Short problem => Rewrite the listing below, replacing every "heading" with "title" and changing nothing else.

Items =>
• • •

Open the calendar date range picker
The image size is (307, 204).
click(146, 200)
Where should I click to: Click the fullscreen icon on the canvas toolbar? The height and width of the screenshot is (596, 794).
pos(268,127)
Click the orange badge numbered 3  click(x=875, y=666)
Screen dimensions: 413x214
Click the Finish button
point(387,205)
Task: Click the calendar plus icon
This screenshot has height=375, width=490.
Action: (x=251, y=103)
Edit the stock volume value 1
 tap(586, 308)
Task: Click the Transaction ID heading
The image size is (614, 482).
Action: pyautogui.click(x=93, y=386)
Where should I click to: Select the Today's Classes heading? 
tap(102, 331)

• • •

The answer =>
Open the calendar date range picker
The image size is (307, 204).
click(146, 200)
Where should I click to: Click the fullscreen icon on the canvas toolbar? The height and width of the screenshot is (596, 794).
pos(268,127)
Click the orange badge numbered 3  click(x=875, y=666)
Screen dimensions: 413x214
Click the Finish button
point(387,205)
Task: Click the calendar plus icon
This screenshot has height=375, width=490.
Action: (x=251, y=103)
Edit the stock volume value 1
 tap(586, 308)
Task: Click the Transaction ID title
The image size is (614, 482).
Action: pyautogui.click(x=93, y=386)
Where should I click to: Select the Today's Classes title? 
tap(102, 331)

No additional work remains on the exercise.